═════ Material provided ═════

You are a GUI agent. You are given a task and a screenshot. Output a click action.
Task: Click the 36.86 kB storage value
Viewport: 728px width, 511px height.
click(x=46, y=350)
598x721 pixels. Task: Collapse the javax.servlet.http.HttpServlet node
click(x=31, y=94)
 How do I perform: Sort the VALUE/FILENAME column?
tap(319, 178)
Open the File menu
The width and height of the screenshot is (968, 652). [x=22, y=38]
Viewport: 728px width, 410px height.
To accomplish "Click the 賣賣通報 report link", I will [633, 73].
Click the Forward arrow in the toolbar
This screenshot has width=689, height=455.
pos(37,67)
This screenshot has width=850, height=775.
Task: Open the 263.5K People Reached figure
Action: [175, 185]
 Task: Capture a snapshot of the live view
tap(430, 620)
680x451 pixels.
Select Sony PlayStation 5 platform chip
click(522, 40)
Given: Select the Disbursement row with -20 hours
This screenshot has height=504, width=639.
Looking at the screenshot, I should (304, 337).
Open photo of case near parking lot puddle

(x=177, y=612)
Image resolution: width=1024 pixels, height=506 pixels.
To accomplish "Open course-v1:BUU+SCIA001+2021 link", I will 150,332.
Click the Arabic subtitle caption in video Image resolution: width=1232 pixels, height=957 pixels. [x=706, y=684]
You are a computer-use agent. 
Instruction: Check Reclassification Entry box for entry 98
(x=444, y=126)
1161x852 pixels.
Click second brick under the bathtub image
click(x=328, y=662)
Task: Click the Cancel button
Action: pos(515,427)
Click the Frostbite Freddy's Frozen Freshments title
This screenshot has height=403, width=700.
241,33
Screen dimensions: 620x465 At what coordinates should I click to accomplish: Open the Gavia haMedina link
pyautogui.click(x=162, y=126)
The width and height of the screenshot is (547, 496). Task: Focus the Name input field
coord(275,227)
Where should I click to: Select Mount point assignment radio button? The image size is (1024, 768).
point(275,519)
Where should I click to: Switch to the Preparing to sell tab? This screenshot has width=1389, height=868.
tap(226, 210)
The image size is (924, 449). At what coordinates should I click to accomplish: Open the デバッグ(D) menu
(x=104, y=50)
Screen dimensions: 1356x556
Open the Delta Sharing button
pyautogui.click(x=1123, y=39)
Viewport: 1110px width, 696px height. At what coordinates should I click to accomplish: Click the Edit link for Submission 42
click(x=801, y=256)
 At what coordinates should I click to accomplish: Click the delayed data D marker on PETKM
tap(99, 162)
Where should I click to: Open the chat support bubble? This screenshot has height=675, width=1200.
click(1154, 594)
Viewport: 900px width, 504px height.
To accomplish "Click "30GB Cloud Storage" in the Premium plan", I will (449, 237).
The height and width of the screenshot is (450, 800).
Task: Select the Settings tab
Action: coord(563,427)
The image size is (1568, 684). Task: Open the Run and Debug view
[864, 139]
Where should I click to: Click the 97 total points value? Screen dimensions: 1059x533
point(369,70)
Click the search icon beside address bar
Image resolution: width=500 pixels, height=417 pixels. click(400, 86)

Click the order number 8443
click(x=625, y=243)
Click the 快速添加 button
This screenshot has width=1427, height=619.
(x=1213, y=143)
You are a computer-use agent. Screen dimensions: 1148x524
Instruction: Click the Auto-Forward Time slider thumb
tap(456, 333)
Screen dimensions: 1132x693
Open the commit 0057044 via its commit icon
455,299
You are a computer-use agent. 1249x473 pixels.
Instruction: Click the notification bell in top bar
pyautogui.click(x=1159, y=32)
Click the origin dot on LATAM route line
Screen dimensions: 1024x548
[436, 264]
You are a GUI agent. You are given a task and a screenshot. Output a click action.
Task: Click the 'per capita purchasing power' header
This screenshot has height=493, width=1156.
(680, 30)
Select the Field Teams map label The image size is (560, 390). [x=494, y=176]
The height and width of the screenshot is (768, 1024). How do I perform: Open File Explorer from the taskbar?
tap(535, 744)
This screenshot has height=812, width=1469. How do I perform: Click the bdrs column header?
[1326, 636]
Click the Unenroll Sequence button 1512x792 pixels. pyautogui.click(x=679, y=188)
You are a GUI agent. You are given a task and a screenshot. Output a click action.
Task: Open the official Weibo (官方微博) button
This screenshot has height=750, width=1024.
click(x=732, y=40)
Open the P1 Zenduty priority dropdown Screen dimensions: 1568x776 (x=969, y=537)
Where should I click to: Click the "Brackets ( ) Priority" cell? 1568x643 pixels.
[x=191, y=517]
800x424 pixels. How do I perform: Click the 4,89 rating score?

═════

*Task requirements*
In the listing above, find the line containing "Select the Field", then reproduce it and each line after it through the end, exactly and with nothing added.

*Answer*
Select the Field Teams map label The image size is (560, 390). [x=494, y=176]
The height and width of the screenshot is (768, 1024). How do I perform: Open File Explorer from the taskbar?
tap(535, 744)
This screenshot has height=812, width=1469. How do I perform: Click the bdrs column header?
[1326, 636]
Click the Unenroll Sequence button 1512x792 pixels. pyautogui.click(x=679, y=188)
You are a GUI agent. You are given a task and a screenshot. Output a click action.
Task: Open the official Weibo (官方微博) button
This screenshot has height=750, width=1024.
click(x=732, y=40)
Open the P1 Zenduty priority dropdown Screen dimensions: 1568x776 (x=969, y=537)
Where should I click to: Click the "Brackets ( ) Priority" cell? 1568x643 pixels.
[x=191, y=517]
800x424 pixels. How do I perform: Click the 4,89 rating score?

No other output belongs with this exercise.